The fallacy of 35mm "equivalent focal lengths"

Started 3 months ago | Discussions thread
Gerry Winterbourne Forum Pro • Posts: 15,621
Re: The fallacy of 35mm "equivalent focal lengths"

Tony Beach wrote:

Gerry Winterbourne wrote:

hesbehindyou wrote:

thinkinginimages wrote:

I think "equivalence" created more confusion than it was worth.

I've often wondered why we don't just go with field of view? I'm assuming that it's because it's not a property that's inherent to the lens but will also involve the sensor...

It's not just that although it is, of course, a factor. What do we mean by field of view? If we mean width there's the problem that it gets wider the further away the scene; so the FOV for portraits at a few metres away would be tiny compared to the FOV with the same lens used for a landscape. So we'd really have to mean angle of view.

But I've never come across anyone who thinks of scenes in terms of how many degrees (or radians) they cover. And angle of view isn't linear with focal length - especially at wide angles - so there's another complication to have to deal with.

It's not a complication at all, but rather an opportunity:

An opportunity to complicate things by changing something linear and easy to understand with something that isn't.

Many wrongly assume that if you double or halve the focal length the AOV (or FOV for a given distance) changes accordingly. It's easy to imagine the photographer saying she wants to zoom twice as "close" to the subject and having the lens designating degrees instead of putative millimeters facilitates rather than hinders that.

Exercise data =>
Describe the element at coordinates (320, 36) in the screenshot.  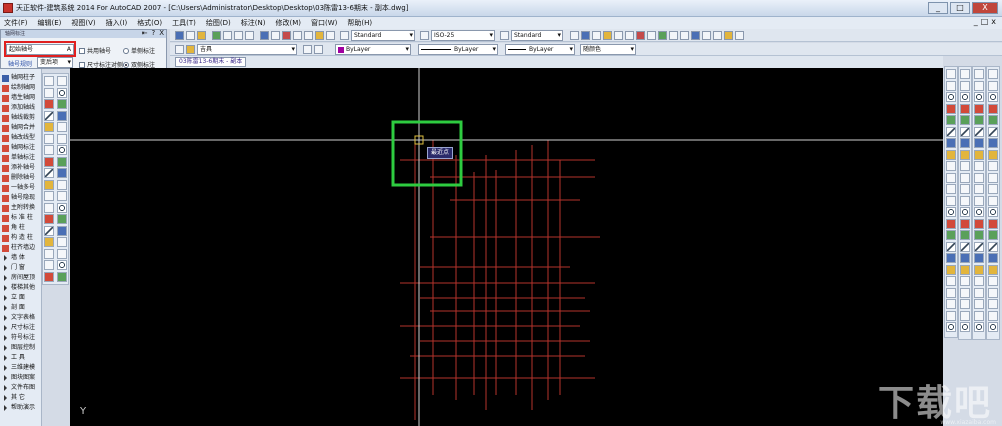
I see `calculator-icon` at that location.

Your tasks =>
a - Write out the forum thread word for word, starting at "But I've never" and ending at "something that isn't.".
b - In the forum thread, what do many people wrongly assume happens to the angle of view when the focal length is doubled or halved?
Rely only on the forum thread about 35mm equivalent focal lengths, not on the material.

Task results =>
a -
But I've never come across anyone who thinks of scenes in terms of how many degrees (or radians) they cover. And angle of view isn't linear with focal length - especially at wide angles - so there's another complication to have to deal with.

It's not a complication at all, but rather an opportunity:

An opportunity to complicate things by changing something linear and easy to understand with something that isn't.

b - They assume the angle of view (or field of view for a given distance) changes accordingly.